■ **Text provided**:
Wednesday, February 22, 2017

Meal Plan Wednesday Feb 22

Wednesday- Roasted turnips.  Roasted sweet potatoes.  Baked potato bar.

Thursday- Brown rice.  Broccoli, mushroom, and beef stir fry.

Friday- Salad with spinach, strawberry, red onion, bacon, and homemade vinaigrette.  Salmon croquettes (my kids actually call them salmon cookies, which is a bit weird).

Saturday- Green beans with tomato and dill.  Bread.  Fried eggs.

Sunday- Black bean soup.  Raw red peppers.  Corn tortillas.

Monday- Sauteed Brussels sprouts.  Pasta a la vodka.

Tuesday- Broccoli, spinach, and bacon fritatta.  Cucumber and onion salad.  Maybe bread.

Sunday, February 19, 2017

Retroactive Menu Plan

You asked me to give you my week's menu plan, and I agreed to start posting them again.  Then I only planned two days at a time for more than a week, so I never posted anything.  Here, by way of an apology, is the retroactive listing of what we actually ate for dinners.  I'll try and get you a new meal plan for this week on Wednesday after I grocery shop.  

Also, all three of my kids have had the flu, with one day of upset tummy followed by a whole week of fever.  Z got it the Friday before Valentine's Day.  V got it on Valentine's Day itself.  And L got it the Saturday after Valentine's.  So please don't judge my reliance on convenience foods.

Wednesday- Pot roast with all the usual veggies.

Thursday- Beef melts with leftover roast.  Coleslaw.

Friday- Baked potato bar (sour cream, broccoli, cheese, butter, salt, and pepper), baked butternut squash.

Saturday- "Progressive dinner" using all of the library reading program coupons and the free fruit for kids club at our local grocery store (McDonalds fries, Pizza Hut personal pizzas, Sonic ice cream cones, and an apple, banana, or pear).

Sunday- Vegetarian chili and bread.

Monday- Pasta with garlicky broccoli.  Cheater's Eggplant Parmesan (recipe below).

Tuesday- Valentine's Day Picnic at the Chicago Auto Show.  Cheese sandwiches with pickles and mustard, oranges, cucumbers, carrots, and heart-shaped boxes of chocolate.

Wednesday- Mexican rice.  Fava bean soup, based on this recipe.

Thursday- Vegetarian vegetable noodle soup.  Bread.

Friday- Frozen pizzas.  Chopped salad.

Saturday- Tuna melts, carrot sticks, marshmallows.

Sunday- Ramen with onions, celery, and peas.  Apples.

Cheater's Eggplant Parmesan

Slice eggplant reasonably thin.
Spread each slice with a spoonful of prepared marinara sauce.
Bake 45 minutes at 400 (you want the eggplant cooked to your liking at this stage)
Top each slice with a slice of cheese.
Return to the oven until the cheese is melted (about 5 minutes, or as long as it takes to set the table).

Tuesday, February 7, 2017

Reading books again

It's funny: in the past six or seven weeks, I've been reading books again.  My sister tells me I've been reading this whole time, because I've talked with her about books for years, but it hasn't been the same.

■ **Listing**:

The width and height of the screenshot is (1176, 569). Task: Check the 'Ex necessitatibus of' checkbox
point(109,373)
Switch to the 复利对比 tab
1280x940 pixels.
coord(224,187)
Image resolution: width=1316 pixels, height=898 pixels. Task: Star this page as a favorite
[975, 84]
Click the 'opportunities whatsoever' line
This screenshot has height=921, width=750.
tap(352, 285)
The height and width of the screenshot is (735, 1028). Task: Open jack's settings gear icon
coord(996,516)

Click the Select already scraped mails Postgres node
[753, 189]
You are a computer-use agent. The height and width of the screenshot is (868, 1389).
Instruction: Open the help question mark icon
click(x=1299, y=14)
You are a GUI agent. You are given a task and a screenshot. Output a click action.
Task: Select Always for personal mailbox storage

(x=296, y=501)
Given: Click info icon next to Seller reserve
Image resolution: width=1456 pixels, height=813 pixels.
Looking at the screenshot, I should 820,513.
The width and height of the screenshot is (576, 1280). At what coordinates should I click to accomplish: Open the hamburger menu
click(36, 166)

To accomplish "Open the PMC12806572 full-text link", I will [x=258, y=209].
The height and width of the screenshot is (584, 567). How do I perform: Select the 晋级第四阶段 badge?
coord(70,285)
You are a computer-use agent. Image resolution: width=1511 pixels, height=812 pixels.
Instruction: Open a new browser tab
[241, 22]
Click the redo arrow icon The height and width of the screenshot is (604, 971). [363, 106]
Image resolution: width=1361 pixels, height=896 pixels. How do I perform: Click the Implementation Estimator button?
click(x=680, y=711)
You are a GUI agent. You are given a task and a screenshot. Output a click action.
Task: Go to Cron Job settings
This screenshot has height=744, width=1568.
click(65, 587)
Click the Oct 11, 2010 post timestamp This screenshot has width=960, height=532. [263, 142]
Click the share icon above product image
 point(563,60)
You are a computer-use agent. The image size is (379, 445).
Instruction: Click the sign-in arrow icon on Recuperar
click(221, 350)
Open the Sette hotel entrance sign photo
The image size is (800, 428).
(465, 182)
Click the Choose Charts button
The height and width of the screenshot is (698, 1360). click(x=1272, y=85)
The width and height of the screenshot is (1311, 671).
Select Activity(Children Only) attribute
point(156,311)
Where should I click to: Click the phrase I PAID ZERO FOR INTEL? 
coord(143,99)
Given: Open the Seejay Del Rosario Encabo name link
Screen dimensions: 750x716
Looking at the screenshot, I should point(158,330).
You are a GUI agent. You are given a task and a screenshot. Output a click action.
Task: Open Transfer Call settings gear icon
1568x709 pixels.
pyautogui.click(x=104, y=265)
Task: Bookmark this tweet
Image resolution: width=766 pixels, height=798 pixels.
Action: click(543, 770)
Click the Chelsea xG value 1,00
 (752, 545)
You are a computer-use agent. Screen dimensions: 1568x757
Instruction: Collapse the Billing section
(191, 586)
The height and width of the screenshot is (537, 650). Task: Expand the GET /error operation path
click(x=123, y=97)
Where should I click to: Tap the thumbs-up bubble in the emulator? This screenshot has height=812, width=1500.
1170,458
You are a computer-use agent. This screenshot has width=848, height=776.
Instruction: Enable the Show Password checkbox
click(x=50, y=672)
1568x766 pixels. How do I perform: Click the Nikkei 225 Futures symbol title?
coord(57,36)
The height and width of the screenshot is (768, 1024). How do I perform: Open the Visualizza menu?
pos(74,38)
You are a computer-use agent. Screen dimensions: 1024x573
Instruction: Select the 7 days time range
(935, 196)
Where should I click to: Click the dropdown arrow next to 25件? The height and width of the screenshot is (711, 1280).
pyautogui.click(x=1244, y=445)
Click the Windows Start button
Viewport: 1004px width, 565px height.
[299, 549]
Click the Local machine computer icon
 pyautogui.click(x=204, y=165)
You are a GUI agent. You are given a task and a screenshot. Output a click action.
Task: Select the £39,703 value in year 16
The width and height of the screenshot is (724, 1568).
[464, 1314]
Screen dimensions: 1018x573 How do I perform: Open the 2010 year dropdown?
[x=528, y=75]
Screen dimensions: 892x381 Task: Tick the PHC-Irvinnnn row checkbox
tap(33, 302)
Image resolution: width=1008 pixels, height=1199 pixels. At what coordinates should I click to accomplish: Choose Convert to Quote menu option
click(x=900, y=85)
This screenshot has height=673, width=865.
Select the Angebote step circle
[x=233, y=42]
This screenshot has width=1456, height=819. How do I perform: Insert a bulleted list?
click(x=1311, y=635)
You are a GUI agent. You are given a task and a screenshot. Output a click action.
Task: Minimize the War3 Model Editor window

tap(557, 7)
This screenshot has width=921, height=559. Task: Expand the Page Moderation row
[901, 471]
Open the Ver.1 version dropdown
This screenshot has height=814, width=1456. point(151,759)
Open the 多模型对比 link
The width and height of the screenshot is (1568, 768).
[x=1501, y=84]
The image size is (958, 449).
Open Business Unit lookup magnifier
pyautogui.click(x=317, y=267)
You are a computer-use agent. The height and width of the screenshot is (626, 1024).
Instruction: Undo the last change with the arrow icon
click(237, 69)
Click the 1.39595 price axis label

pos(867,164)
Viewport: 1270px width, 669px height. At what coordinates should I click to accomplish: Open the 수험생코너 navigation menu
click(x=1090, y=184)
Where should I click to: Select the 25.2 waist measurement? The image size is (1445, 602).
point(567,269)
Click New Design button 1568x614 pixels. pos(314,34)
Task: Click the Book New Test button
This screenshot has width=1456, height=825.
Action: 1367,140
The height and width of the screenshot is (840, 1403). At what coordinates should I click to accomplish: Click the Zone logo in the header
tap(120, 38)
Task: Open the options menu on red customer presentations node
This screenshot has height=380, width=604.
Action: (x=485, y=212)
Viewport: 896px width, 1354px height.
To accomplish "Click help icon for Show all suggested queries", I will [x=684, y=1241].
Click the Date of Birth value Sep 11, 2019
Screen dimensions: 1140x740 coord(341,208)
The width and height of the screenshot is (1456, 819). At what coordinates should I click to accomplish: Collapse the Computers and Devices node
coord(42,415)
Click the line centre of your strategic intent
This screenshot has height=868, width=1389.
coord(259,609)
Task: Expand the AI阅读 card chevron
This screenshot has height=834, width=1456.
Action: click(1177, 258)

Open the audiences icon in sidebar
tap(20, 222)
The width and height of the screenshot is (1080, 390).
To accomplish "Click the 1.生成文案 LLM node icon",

■ **Task instructions**: From the meal plan blog, reproduce word for word the passage starting with "Monday- Pasta with" and going on through "boxes of chocolate.".

■ **Output for this exercise**:
Monday- Pasta with garlicky broccoli.  Cheater's Eggplant Parmesan (recipe below).

Tuesday- Valentine's Day Picnic at the Chicago Auto Show.  Cheese sandwiches with pickles and mustard, oranges, cucumbers, carrots, and heart-shaped boxes of chocolate.